Perception Pipeline¶
The perception pipeline extracts object instances from RGB-D frames and encodes them for matching and search. The segmentation stage is swappable — the rest of the pipeline is shared across all backends.
Pipeline Stages¶
RGB Frame → Segmentation → Heuristics → Top-K Scoring → CLIP Encode → Vocab Classify
(swappable) (filtering) (priority) (embedding) (labeling)
1. Segmentation¶
The first stage produces instance masks from the RGB image.

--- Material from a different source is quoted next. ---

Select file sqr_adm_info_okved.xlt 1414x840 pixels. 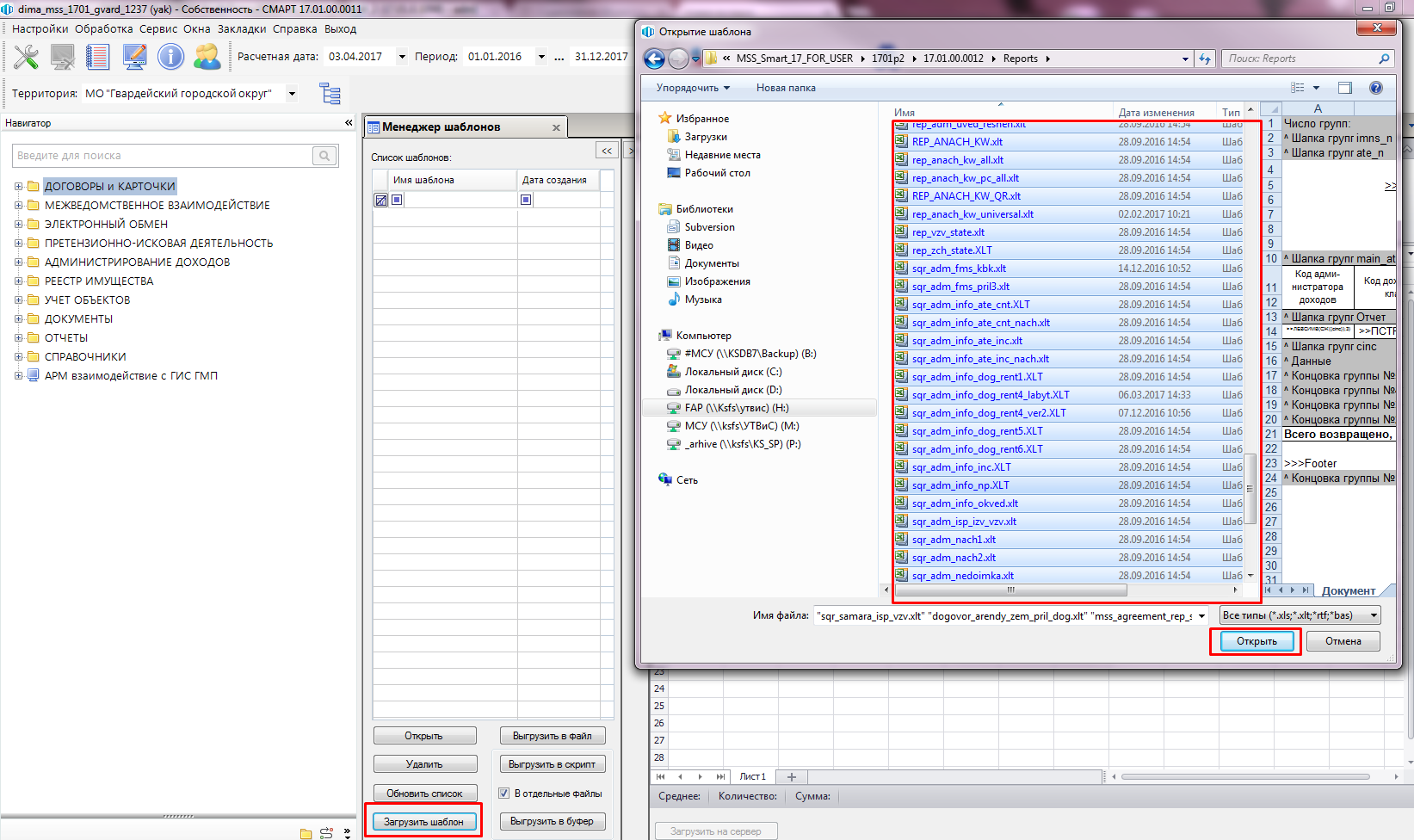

RTSM supports multiple backends:
grounded_sam2 (default, Apache-2.0)¶
Grounding DINO detects objects via text prompt, then SAM2 generates high-quality masks from the detected bounding boxes.
- Architecture: Transformer (Swin backbone + Hiera ViT)
- Input: 640x480 RGB + text prompt (30-class indoor vocabulary)
- Output: ~13 masks/frame (text-prompted detection)
- Seg time: 222 ms mean
dual (FastSAM + YOLOE, AGPL-3.0)¶
Two CNN models run independently, then masks are cross-validated via IoU:
- FastSAM: Class-agnostic segmentation (~24 masks/frame)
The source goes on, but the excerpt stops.